Fragments of 1200-year-old parchment manuscripts have been found sewn into some of Auckland Library's oldest books.

Researchers believe they are the earliest remains of western manuscripts held in the Southern Hemisphere.

Library staff found some of the strips in the centre binding of a donated bible printed in Germany in the late 15th century.

They sought advice from Emeritus Professor Alexandra Barratt, of Waikato University, who is an expert in medieval manuscripts.


She found more of the same fragments in the four-volume set making up the bible.

Her English expert colleague confirmed the fragments' importance.

"They date from the early 9th century, maybe not longer after AD 800, making them more than 1200 years old," Professor Barratt said yesterday.

She said the vellum strips of manuscript came from a Latin Carolingian bible - written during the rule of Emperor Charlemagne (742-814) in western and central Europe.

The 15th century bible with the fragments had belonged to the monastery of Benediktbeuern in southern Germany.
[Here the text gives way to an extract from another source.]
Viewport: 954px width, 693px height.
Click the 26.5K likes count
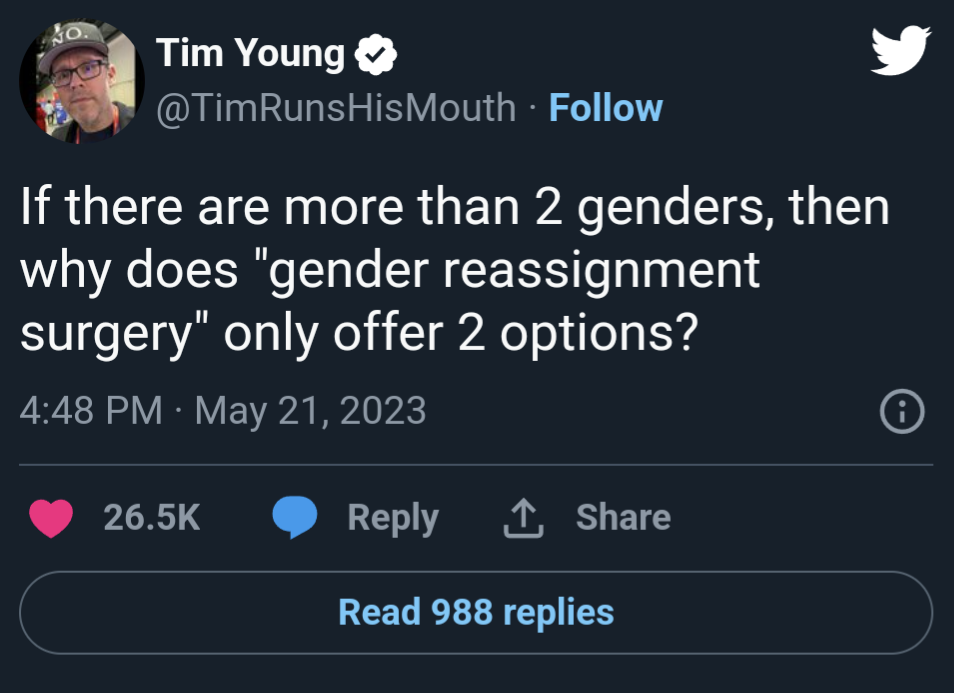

In those days, people bought printed pages and had them bound into books.

The ancient monastery would have had its own bindery.

"They were hot on recycling and would have thought this old 9th century bible was not needed anymore because now they had beautiful printed ones.

"They would have chopped the old ones up and sewn in the bits to strengthen the centres."


Further investigation showed they were from two manuscripts, other remains of which are in the Bavarian State Library in Munich, Germany.

The Auckland remains were discovered during catalogue work on volumes making up a glossed bible which was presented to the library in 1913 by Henry Shaw.

It is held in the Sir George Grey Special Collections.

Some of the Auckland fragments are readable and come from the books of Exodus, Leviticus, Numbers, Ezekiel and Hosea.

"Writing on some of the strips is easy to read, because modern handwritten print was based on that style of Latin Carolingian writing, rather than the Gothic print which came later.

"So you look at it and it's surprisingly modern - but it's 1200 years old."

The treasure might not have been found but for a grant from the ASB Community Trust to enable the catalogue work.

Professor Barratt said there was a collector's market for small strips of old manuscripts but it was not worth anyone pulling a bible to pieces in order to put them up for sale.

The last offering in December was a collection of 15 fragments from a variety of manuscript bindings and it failed to reach the reserve of about $6000.However, one page of a Carolingian manuscript sold for about $20,000.